2019 IEEE 31st International Conference on Tools with Artificial Intelligence (ICTAI) | 2019
Self-Learned Feature Reconstruction and Offset-Dilated Feature Fusion for Real-Time Semantic Segmentation
Abstract
Recent approaches for real-time semantic segmentation usually employ the encoder-decoder architecture as the backbone to generate a high-quality segmentation prediction. There has been a lot of research on designing efficient encoding methods. However, enhancing the performance of components in decoder is also crucial for pixel-level recognition. In this paper, we propose a self-learned feature reconstruction (SFR) method and an offset-dilated feature fusion (ODFF) module to improve the prediction reconstruction capability of the decoder.
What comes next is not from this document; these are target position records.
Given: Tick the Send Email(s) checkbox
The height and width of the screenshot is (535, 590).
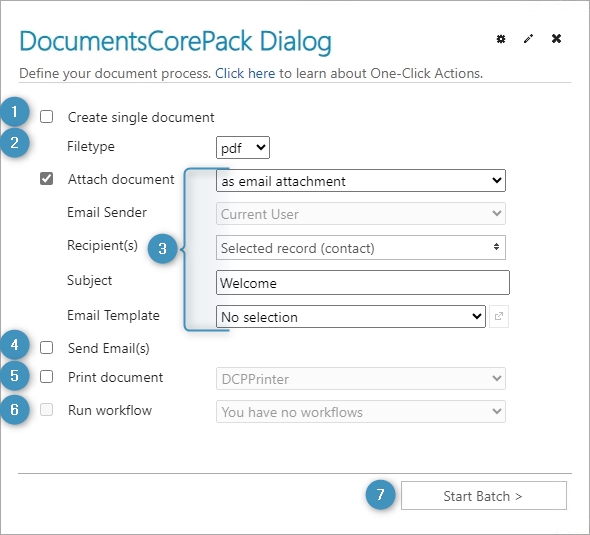Looking at the screenshot, I should click(47, 348).
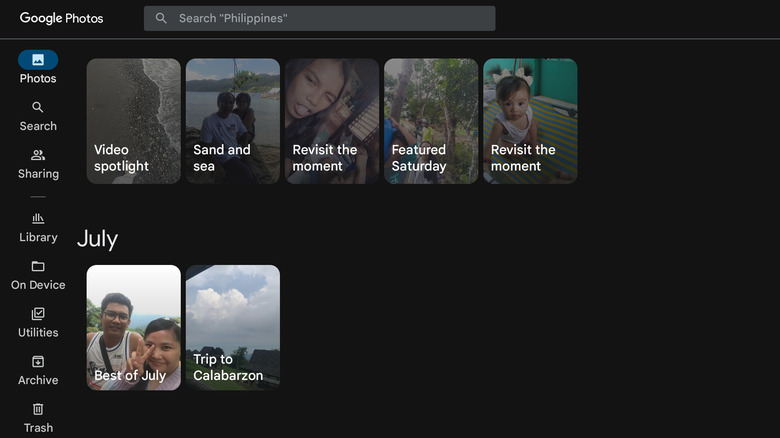Open the Sand and sea memory
The image size is (780, 438).
click(232, 121)
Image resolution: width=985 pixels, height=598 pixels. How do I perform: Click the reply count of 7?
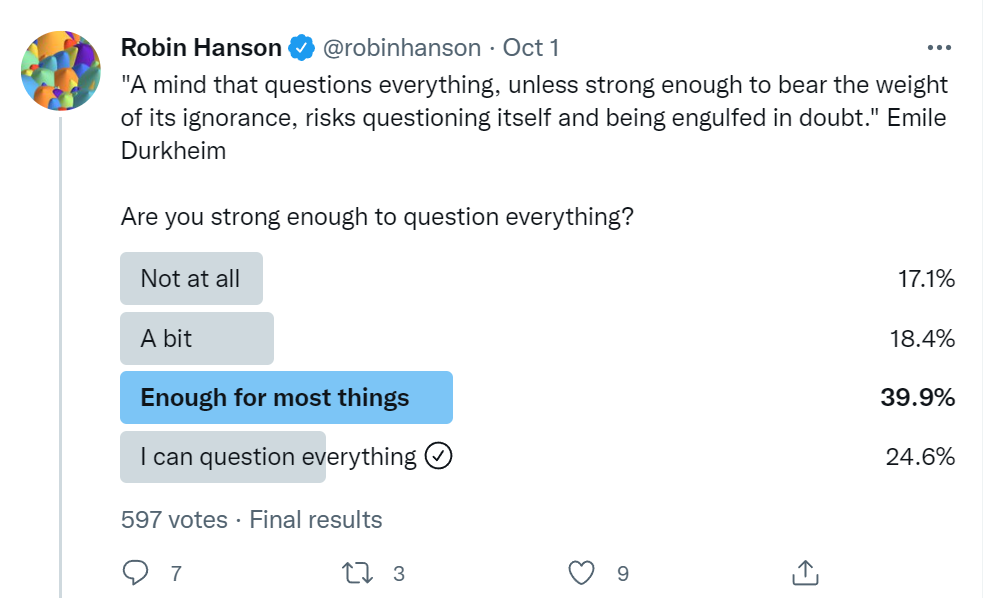[x=176, y=574]
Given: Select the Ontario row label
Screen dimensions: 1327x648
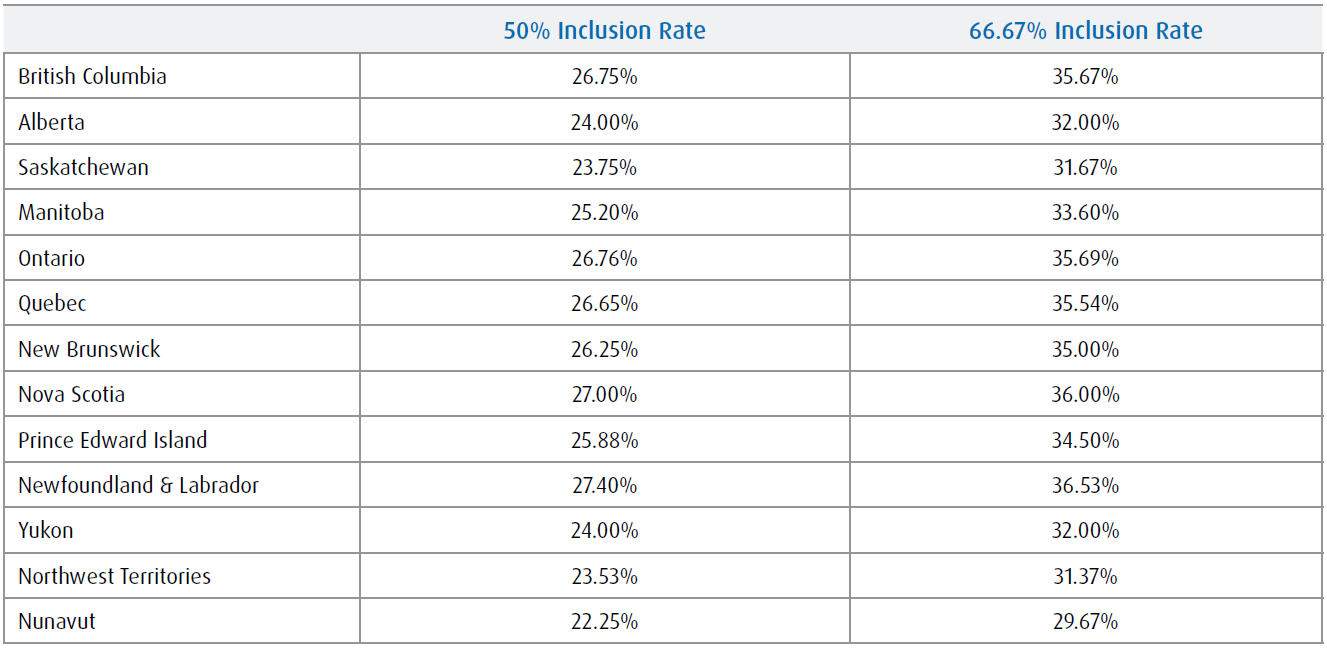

Concretely, SFR can effectively reconstruct the high-resolution feature maps by recombining feature space, in which the space transformation matrix implicitly contained in a convolution layer can selectively highlight features at each position by leveraging the knowledge of label space in a self-learned way. Moreover, ODFF module can effectively fuse multilevel features with multiscale contextual information by feeding the feature maps into designed parallel offset-dilated convolutions, which enhances the feature representation capability of the decoder. Experiments on Cityscapes and CamVid datasets demonstrate the superior performance of our proposed methods embedded in ESPNet.